Title: Structure of Holders of OFZ, June 2020, trln rubles - note that data on households holding them was only available for 2018-2019

Red = banks Light Blue = non-residents Blue = financial companies Green = households Gray line = total

Title: Share for Ruble-denominated, Government vs. Corporate Debt Obligations - excluding the Bank of Russia

Red = state debt Blue = non-financial sector debt

Given the state’s rising share of ruble-denominated debts, the pressure is on to calm investors by ensuring a strong national balance sheet and project calm. MinFin needs more people buying debt to help pull it off. Foreign investors probably aren’t going to jump in unless there’s a change in the sanctions environment and, I believe more importantly, Russia’s growth as an emerging market when emerging markets are struggling. The geopolitical risk angle to both the ruble and declining non-resident share of OFZ purchases is relevant, but not compelling to me for a basic reason: all the juicy targets are already sanctioned, and no one at the US Treasury wants to sanction Russian debt beyond US banks participation with all of the crises going on at once right now. I could be wrong about the level of uncertainty regarding US policy, but the narrative has shifted rather decisively in Washington towards China on most topics. That’s not to say it’s irrelevant for “hot money” flows of investors looking for short-term gains, but long-term bond issuances seen as a hedge with a much more attractive coupon rate should be a no-brainer given Russia’s fiscal stability. That it isn’t suggests that the growth story is the thing to watch.

Moving on, getting more Russians to buy debt is a possibility, but runs counter to intentions to raise the tax burden on the non-resource sector of the economy, which will likely depress wage growth and job creation. You need both to make sure people have savings to invest after a massive shock creating mass job losses and constraining demand. Think of it this way - a real economy demand shock can create a supply shock for private savings. That leaves the instruments the Central Bank has created to respond to the crisis, but it’s been admitted that there aren’t enough domestic sources of capital at present to meet the bond purchasing target.

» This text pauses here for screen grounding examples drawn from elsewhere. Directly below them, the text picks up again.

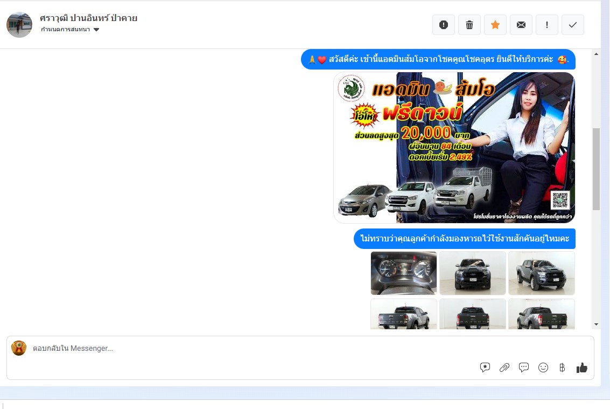Click the customer's profile avatar
The height and width of the screenshot is (409, 610).
(19, 25)
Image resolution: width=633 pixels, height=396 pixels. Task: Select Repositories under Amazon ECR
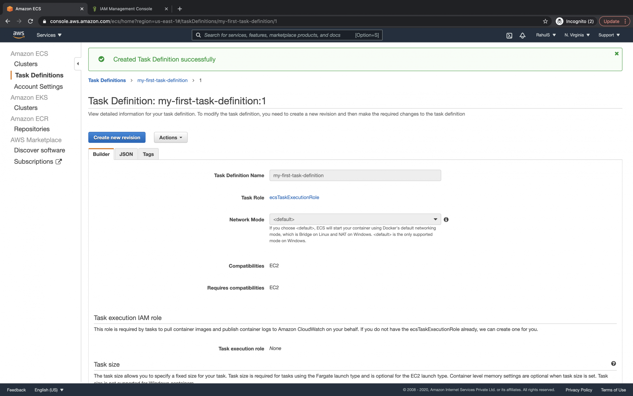pyautogui.click(x=31, y=129)
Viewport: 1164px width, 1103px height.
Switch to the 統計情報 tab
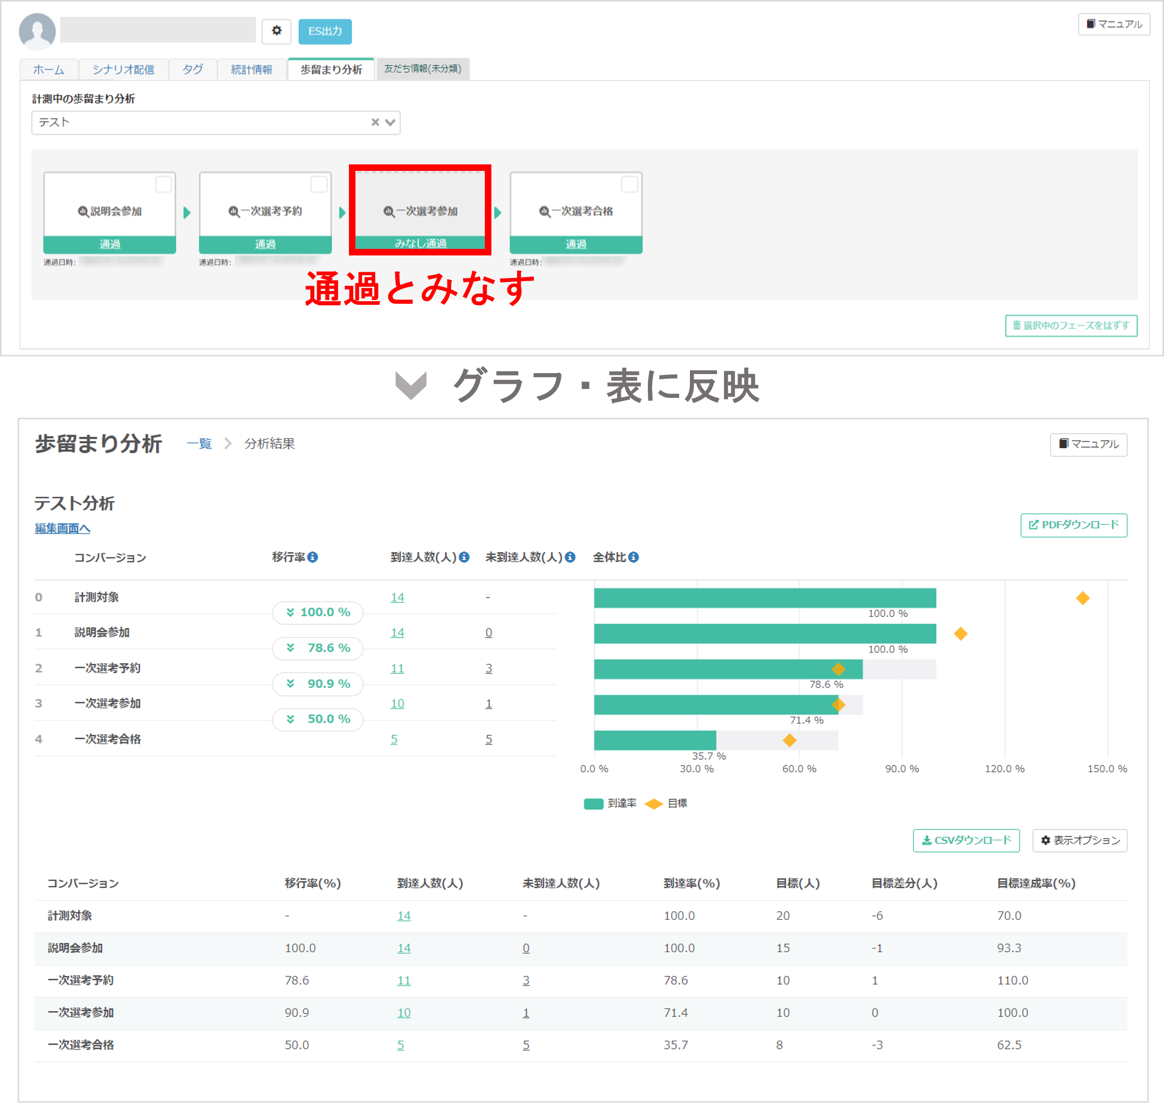(x=252, y=69)
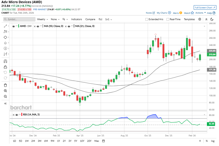Image resolution: width=219 pixels, height=146 pixels.
Task: Expand the Actions dropdown menu
Action: [200, 13]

The break-even oil price for the budget isn’t really at issue. MinFin as already decided to raise taxes to reduce resource rents’ share of federal revenues by a considerable amount. What’s more interesting is that, in so doing, MinFin is likely to hurt economic growth when growth (also built off of better handling the virus) is actually what would make it easier to convince foreign investors to buy OFZ. As noted in the previous column, China is increasingly dictating the shape of that growth in different ways, and one suspects MinFin might want to try and get Chinese investors to buy debt as well. But the structural dynamic of China’s economy and current recovery is going to weigh heavily on oil price budget break-evens globally, as well as on Moscow’s options attracting capital from abroad at a time when Western investors are skittish.

There’s a crazy amount of cash sitting around unused in China, whether from job losses imposing higher savings, lower wages, or else a lack of consumer confidence compared to the recovery of manufacturing and exports. Not only does that dent demand for commodities (and therefore prices), but it starves other markets of potential capital flows via spending, lending, securitization, and broader demand that could help manage deficits and imbalances. Russia lacks domestic resources to finance its budgetary program largely by choice - its geopolitical ambitions, domestic economic program, and macroeconomic orthodoxy. Even when it comes to finance, it seems that external partners are needed. Funny how multipolarity bites.